> [Task requirements]
Skip every picture, and output exactly the lines starting at the one with "The height and width of the screenshot is (700, 1010)." and running through the last line of the material below.

> [Extracted information]
*** Block opens ***

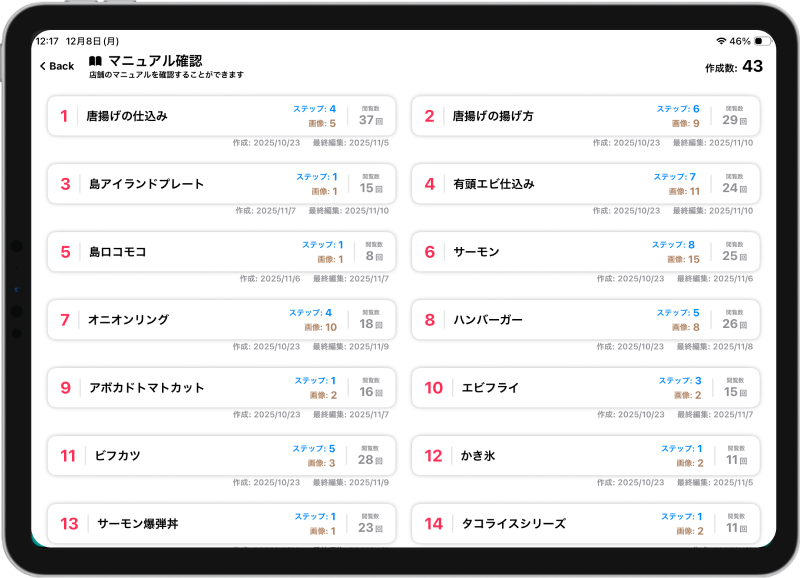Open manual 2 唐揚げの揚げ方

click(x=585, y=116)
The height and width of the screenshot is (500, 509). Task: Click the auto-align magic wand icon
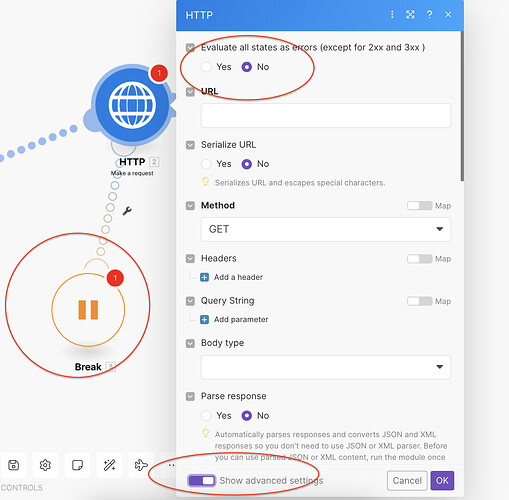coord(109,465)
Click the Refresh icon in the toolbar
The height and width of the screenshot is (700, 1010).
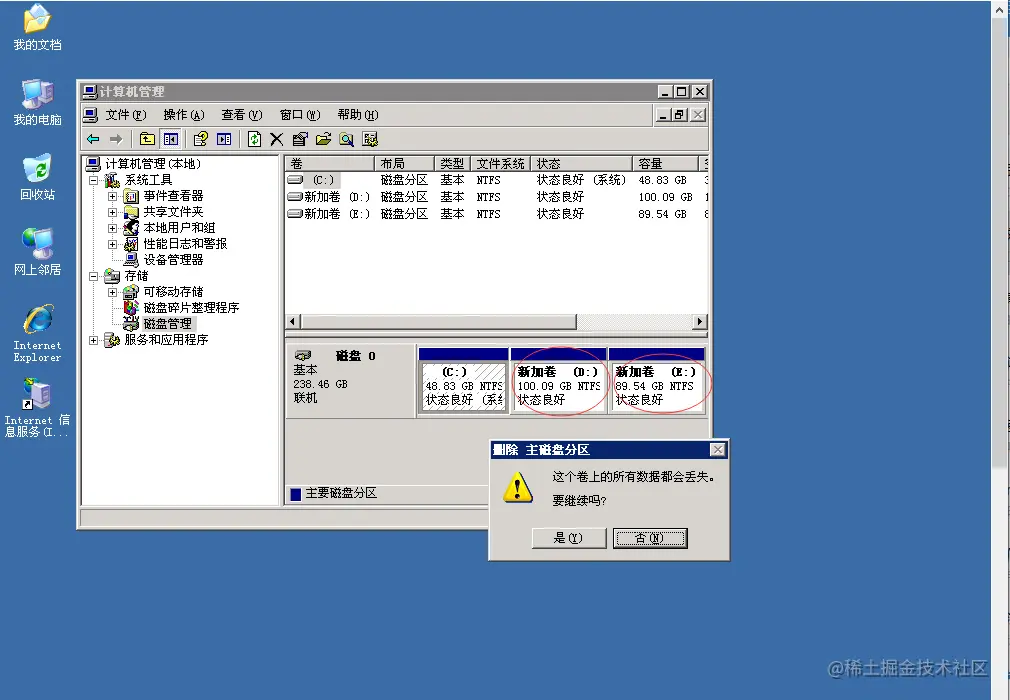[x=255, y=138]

*** Block closes ***

> [Completed task]
The height and width of the screenshot is (700, 1010).
[x=255, y=138]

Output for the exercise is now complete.